En el distrito de nombre Toichi de la provincia de Yamato, solía vivir un góshi llamado Miyata Akinosuké… [Aquí debo aclarar al lector que en la época del Japón feudal había una clase privilegiada de soldados-granjeros, propietarios libres, semejantes a la clase de los yeomen (pequeños propietarios rurales”) de Inglaterra; y eran llamados góshi.]

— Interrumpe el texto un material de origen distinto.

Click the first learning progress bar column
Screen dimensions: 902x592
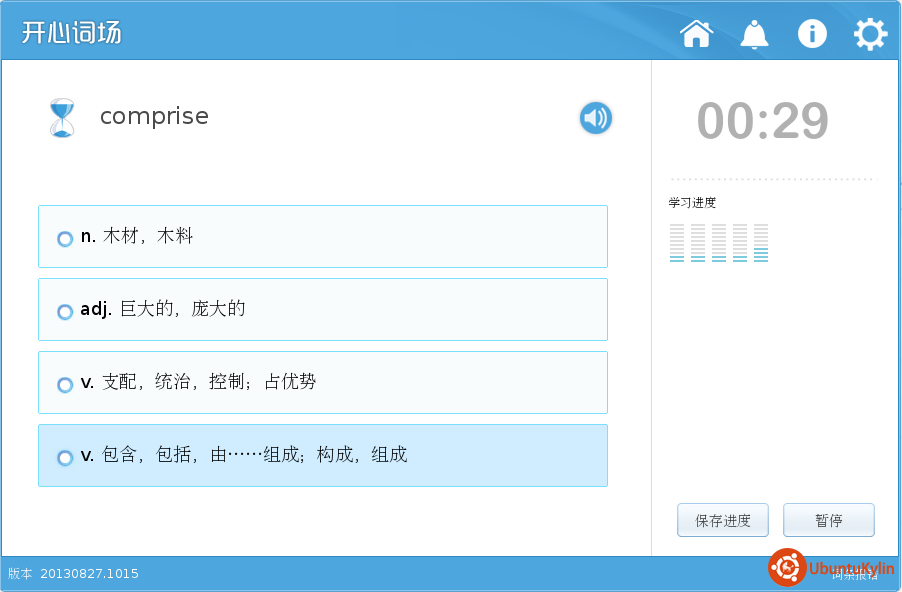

En el jardín de Akinosuké había un cedro enorme y antiguo, bajo el que se echaba a descansar en los días de mucho calor. Una tarde muy cálida se encontraba sentado bajo el árbol con dos de sus amigos, dos colegas góshi, charlando y tomando vino, cuando de repente se sintió con mucho sueño, tanto que les rogó a sus amigos que lo excusaran por echarse una siesta ante su presencia. Luego se recostó al pie del árbol, y tuvo el siguiente sueño:

Imaginó que, mientras estaba echado allí en su jardín, veía una procesión, semejante al cortejo de un gran daimyõ descendiendo por una colina cercana, y que se ponía de pie para observarla. Resultó ser una procesión suntuosa, más imponente que cualquier otra por el estilo que hubiera visto antes; y marchaba hacia su propia casa. Observó en la parte delantera a un grupo de hombres jóvenes con ricas vestiduras, que arrastraban un gran palanquín lacado, un gosho-guruma, cubierto con seda azul. Cuando la procesión llegó a poca distancia de la casa se detuvo; y un hombre ricamente vestido –evidentemente una persona de rango– se separó del cortejo, se acercó a Akinosuké, le hizo una profunda reverencia y le dijo:

–Honorable señor, tiene ante usted un kérai [vasallo] del Kokuó de Tokoyo[1]. Mi amo, el Rey, me ordena que lo salude en su nombre y me ponga a su entera disposición. También desea que le informe que desea augustamente su presencia en el palacio. Tenga entonces la bondad de entrar de inmediato en este honorable palanquín, que él ha enviado para su comodidad.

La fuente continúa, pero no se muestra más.